The GET teachers volunteered to help out at the Peace Boat organised fiesta that night so we made our way back down the hill to the port and bussed off to the event. For the longest time it was all speeches, Japanese drumming and a Japanese juggler which wasn’t quite the salsa fiesta I’d come to see, so at 10pm a few of us headed back into town to check out some of the live music scene. The Casa de la Trova is one of Santiago de Cuba’s famous spots and inside its hallowed walls was spicy Cuban salsa. It was a great vibe and between Cervecas and Mohitos we all had our moments on the floor dancing with Cubans. We didn’t stop after close, but moved on to another club with a cabaret where we met up with some locals. More salsa, more Mohitos. We wrapped up the night in a surreal park with new friends, Cervecas in hand, singing ‘Guantanamela’. Everyone in Cuba, it seems, is born with the gift of music and dance.

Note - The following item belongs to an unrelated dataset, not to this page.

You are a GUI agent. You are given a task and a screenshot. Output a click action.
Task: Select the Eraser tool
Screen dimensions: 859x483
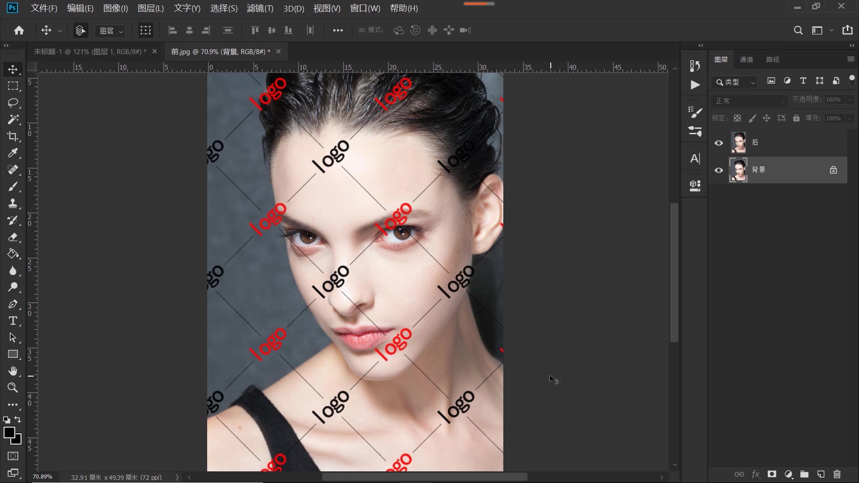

3 hours sleep later J and I were back in town trying to spend the last of our CUC’s before midday kisen limito. Problem was we couldn’t get a coffee anywhere because, it seemed, the town had run out. It was an odd thing to us to walk into a large store with only a few different products and no choice. Or a bakery where people are buying bread with coupons. People weren’t starving in Cuba, but they weren’t wealthy either. In some countries like Egypt kids beg for pens, so it’s strange to hear in Cuba grown men asking for pens to write with. It’s difficult to say whether the lack of market freedom in the communist system is limiting wealth or if this is the effect of more than 50 years of trade embargos by America.

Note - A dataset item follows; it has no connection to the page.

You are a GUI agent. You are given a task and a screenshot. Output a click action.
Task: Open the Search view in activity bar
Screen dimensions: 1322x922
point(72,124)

As we crossed the Atlantic we listened to guest lectures and watched videos on Cuba and learnt a bit of salsa while we were at it. Its true Cuba doesn’t get a fair rap in American media and there are many socialist successes that it can be proud of since the ‘59 revolution. It’s health care and educational programmes are free to everyone, and its life expectancy and literacy rates rival America’s. And of course it does this with significantly less resources. It’s been though major crises such as the ’special period’ in the early 90’s when the USSR collapsed and Cuba lost its main trading partner and oil supplier. It came through that and remains the only communist country outside East Asia. American blockades continue to beat up on Cuba 50 years on despite America’s liberal attitude to trading with other communist countries, that it’s no military threat, and despite the fact that in UN annual votes every country except 4 now backs the lifting of these sanctions. America of course doesn’t mind using Cuba for its own ends. Cuba views the infamous American military base Guantanamo Bay (its oldest base in the world) as an occupation. Any aggressive action Cuba takes to remove this base would likely be used as a pretext for an invasion.
We departed Santiago de Cuba in the afternoon and from the top deck I watched as we navigated the beautiful and narrow channel to the sea against the backdrop of lush mountains. Yesterday’s entry had been delayed, I heard, because we had been waiting for the tide to rise. The harbour wasn’t deep enough. We exited out past the Castillo del Morro that watches over harbour.
I wouldn’t say I’d choose to live under the system of communist Cuba, but I think that programmes of quality, free health care and education for all are ideals that every country should strive for. What I would love to live under in Cuba is the Latino passion for music and dance.